** Work instructions **
Reproduce the listing verbatim through the line with "Task: Click the 翻译 bookmark".

** Provided entries **

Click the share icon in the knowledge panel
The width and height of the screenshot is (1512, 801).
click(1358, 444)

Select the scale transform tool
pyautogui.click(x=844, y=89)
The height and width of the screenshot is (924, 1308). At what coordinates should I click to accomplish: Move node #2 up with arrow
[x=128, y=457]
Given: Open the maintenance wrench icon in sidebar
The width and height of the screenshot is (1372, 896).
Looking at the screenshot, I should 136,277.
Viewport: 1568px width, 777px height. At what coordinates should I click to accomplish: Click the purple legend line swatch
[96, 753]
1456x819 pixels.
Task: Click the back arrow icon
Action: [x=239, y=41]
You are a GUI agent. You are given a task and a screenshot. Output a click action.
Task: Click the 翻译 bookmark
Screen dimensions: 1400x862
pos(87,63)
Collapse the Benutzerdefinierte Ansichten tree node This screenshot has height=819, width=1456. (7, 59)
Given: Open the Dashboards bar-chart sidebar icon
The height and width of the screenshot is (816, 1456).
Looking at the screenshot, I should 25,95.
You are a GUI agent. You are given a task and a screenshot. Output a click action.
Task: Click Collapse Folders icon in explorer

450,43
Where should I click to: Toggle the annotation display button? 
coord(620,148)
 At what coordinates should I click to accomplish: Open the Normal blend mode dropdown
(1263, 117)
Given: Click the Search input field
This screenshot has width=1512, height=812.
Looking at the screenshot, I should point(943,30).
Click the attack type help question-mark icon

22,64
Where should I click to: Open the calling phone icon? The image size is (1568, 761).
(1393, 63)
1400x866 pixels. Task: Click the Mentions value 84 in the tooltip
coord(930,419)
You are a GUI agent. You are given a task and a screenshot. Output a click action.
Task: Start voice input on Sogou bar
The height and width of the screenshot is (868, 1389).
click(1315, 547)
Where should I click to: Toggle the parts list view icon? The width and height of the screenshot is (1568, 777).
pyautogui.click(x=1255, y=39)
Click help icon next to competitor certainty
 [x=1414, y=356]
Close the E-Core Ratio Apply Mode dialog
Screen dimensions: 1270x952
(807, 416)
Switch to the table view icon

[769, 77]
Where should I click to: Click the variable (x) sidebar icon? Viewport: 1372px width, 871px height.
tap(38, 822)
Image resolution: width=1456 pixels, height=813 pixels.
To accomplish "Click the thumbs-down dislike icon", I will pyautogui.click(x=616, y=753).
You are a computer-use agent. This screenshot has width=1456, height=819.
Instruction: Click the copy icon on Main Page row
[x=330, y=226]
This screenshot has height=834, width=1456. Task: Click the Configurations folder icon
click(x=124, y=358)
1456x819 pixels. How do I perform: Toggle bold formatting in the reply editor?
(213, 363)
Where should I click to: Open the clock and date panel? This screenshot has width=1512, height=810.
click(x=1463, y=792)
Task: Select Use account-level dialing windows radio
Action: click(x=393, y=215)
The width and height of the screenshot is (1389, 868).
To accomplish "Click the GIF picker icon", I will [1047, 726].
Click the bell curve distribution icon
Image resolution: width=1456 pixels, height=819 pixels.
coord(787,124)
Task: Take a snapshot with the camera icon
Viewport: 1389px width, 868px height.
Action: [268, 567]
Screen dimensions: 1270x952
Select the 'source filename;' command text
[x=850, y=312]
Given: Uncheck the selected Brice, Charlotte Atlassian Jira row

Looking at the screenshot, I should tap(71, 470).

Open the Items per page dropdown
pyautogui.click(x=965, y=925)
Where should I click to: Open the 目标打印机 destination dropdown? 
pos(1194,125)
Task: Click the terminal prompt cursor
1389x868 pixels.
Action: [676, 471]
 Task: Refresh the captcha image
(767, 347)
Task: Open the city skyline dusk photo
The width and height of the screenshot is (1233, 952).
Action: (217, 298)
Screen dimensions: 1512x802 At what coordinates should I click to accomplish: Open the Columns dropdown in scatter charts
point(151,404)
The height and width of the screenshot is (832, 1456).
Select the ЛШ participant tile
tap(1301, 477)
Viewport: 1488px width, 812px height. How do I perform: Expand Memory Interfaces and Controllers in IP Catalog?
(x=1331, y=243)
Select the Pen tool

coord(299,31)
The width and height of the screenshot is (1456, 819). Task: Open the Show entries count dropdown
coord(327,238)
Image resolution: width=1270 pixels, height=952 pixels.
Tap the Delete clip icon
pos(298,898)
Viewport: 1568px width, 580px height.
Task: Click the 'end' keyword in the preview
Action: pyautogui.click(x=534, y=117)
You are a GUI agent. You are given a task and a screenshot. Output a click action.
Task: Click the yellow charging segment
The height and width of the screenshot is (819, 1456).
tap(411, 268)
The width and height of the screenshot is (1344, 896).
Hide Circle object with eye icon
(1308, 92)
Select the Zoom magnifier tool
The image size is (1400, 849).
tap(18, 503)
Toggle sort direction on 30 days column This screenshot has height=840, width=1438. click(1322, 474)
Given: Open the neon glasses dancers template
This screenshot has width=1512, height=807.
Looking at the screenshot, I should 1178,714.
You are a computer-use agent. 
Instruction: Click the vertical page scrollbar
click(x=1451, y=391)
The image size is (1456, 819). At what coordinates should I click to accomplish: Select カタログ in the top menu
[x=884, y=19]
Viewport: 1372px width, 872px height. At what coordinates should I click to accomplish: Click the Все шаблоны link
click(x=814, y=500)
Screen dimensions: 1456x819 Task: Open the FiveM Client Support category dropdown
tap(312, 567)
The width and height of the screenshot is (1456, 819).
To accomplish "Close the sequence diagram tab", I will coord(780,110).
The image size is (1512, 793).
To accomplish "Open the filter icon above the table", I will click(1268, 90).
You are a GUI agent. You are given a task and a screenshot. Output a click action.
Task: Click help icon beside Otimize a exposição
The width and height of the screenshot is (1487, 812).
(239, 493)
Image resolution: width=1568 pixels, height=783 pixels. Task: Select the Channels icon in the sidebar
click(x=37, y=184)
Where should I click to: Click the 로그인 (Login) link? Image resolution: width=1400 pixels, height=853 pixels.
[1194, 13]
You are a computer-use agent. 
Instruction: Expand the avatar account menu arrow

** Exercise answer **
Click the share icon in the knowledge panel
The width and height of the screenshot is (1512, 801).
click(1358, 444)

Select the scale transform tool
pyautogui.click(x=844, y=89)
The height and width of the screenshot is (924, 1308). At what coordinates should I click to accomplish: Move node #2 up with arrow
[x=128, y=457]
Given: Open the maintenance wrench icon in sidebar
The width and height of the screenshot is (1372, 896).
Looking at the screenshot, I should 136,277.
Viewport: 1568px width, 777px height. At what coordinates should I click to accomplish: Click the purple legend line swatch
[96, 753]
1456x819 pixels.
Task: Click the back arrow icon
Action: [x=239, y=41]
You are a GUI agent. You are given a task and a screenshot. Output a click action.
Task: Click the 翻译 bookmark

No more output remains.